Stored items
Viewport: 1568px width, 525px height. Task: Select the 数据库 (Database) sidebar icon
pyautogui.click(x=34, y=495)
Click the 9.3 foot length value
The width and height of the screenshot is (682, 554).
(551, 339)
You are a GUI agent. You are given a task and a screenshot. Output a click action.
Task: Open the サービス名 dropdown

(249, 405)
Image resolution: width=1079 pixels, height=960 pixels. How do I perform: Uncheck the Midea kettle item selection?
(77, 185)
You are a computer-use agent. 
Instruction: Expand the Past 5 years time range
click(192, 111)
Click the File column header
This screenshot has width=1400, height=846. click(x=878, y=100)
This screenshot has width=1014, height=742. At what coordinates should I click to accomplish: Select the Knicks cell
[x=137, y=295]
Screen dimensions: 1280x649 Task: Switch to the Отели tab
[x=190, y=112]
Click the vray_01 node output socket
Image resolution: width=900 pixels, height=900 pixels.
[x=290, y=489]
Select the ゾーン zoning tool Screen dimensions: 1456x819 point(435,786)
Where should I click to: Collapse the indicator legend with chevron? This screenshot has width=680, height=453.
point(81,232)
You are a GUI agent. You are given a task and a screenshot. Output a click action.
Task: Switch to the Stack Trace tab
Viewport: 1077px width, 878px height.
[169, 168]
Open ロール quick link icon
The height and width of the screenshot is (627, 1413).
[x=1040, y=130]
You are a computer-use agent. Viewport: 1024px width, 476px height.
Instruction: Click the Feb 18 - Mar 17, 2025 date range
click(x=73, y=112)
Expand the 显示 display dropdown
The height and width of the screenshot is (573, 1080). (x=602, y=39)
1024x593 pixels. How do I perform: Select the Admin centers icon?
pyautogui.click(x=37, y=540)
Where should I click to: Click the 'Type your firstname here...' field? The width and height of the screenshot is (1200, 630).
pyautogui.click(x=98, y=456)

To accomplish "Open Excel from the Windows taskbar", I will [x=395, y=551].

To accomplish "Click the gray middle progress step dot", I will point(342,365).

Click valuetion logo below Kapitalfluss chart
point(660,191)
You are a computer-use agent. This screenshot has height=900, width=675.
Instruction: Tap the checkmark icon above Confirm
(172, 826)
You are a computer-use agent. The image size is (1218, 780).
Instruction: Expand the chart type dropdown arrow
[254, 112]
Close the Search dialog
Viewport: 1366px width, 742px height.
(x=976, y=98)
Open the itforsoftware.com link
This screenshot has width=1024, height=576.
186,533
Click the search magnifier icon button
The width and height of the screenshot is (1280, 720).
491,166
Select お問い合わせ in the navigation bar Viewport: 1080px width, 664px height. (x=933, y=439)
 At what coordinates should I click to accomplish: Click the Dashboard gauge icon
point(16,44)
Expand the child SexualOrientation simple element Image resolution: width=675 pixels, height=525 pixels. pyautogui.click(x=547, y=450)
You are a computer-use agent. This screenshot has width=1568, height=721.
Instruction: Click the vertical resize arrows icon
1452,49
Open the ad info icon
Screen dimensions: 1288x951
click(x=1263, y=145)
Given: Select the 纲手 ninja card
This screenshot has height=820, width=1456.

# Task statement:
How many of the lines above include the string "agent"? Give only the number.

# Output for this exercise:
7